↓↓↓

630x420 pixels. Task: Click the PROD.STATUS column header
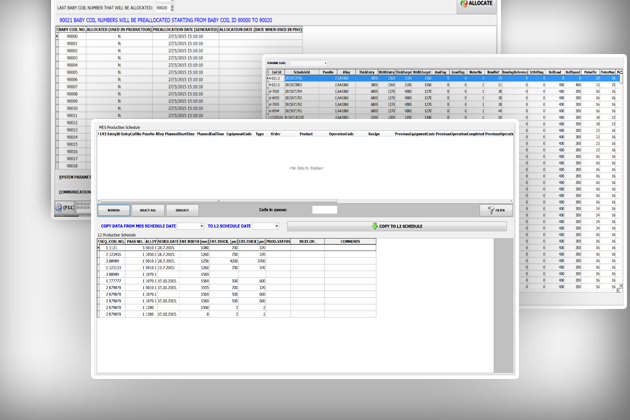click(277, 242)
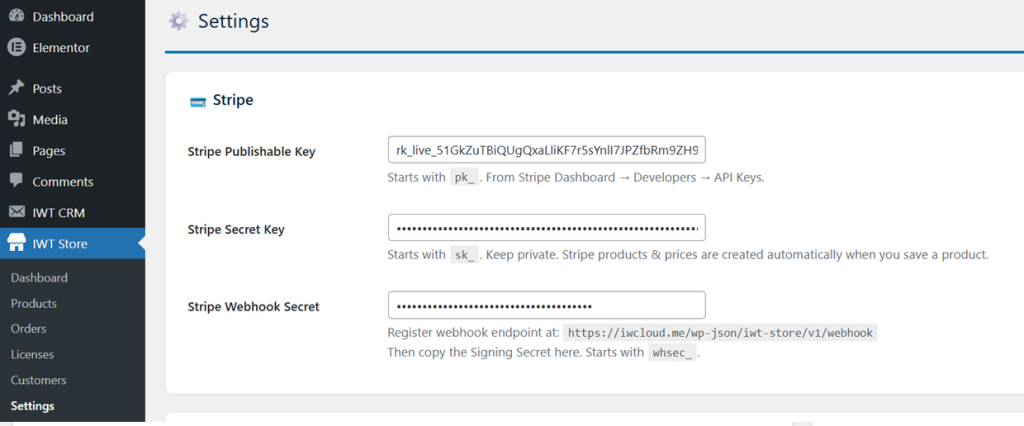
Task: Click the Media library icon
Action: click(x=16, y=119)
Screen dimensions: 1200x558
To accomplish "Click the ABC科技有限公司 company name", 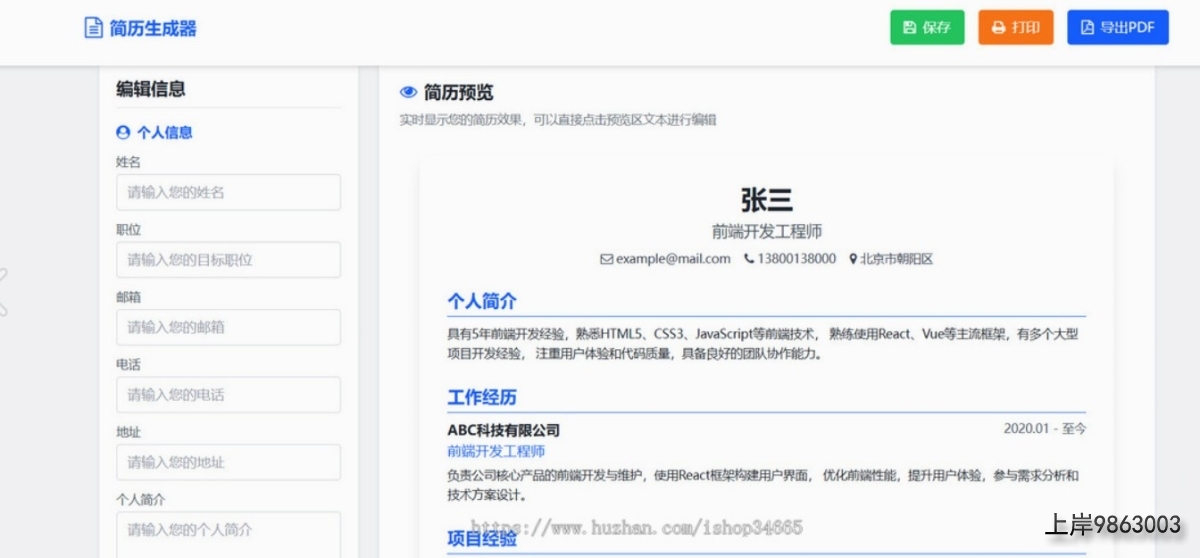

↑↑↑

In your copy, omit the pictures and restate every line of the data word for word.

Result of this task:
630x420 pixels. Task: Click the PROD.STATUS column header
click(277, 242)
Task: Click the Media library icon
Action: click(x=16, y=119)
Screen dimensions: 1200x558
To accomplish "Click the ABC科技有限公司 company name", 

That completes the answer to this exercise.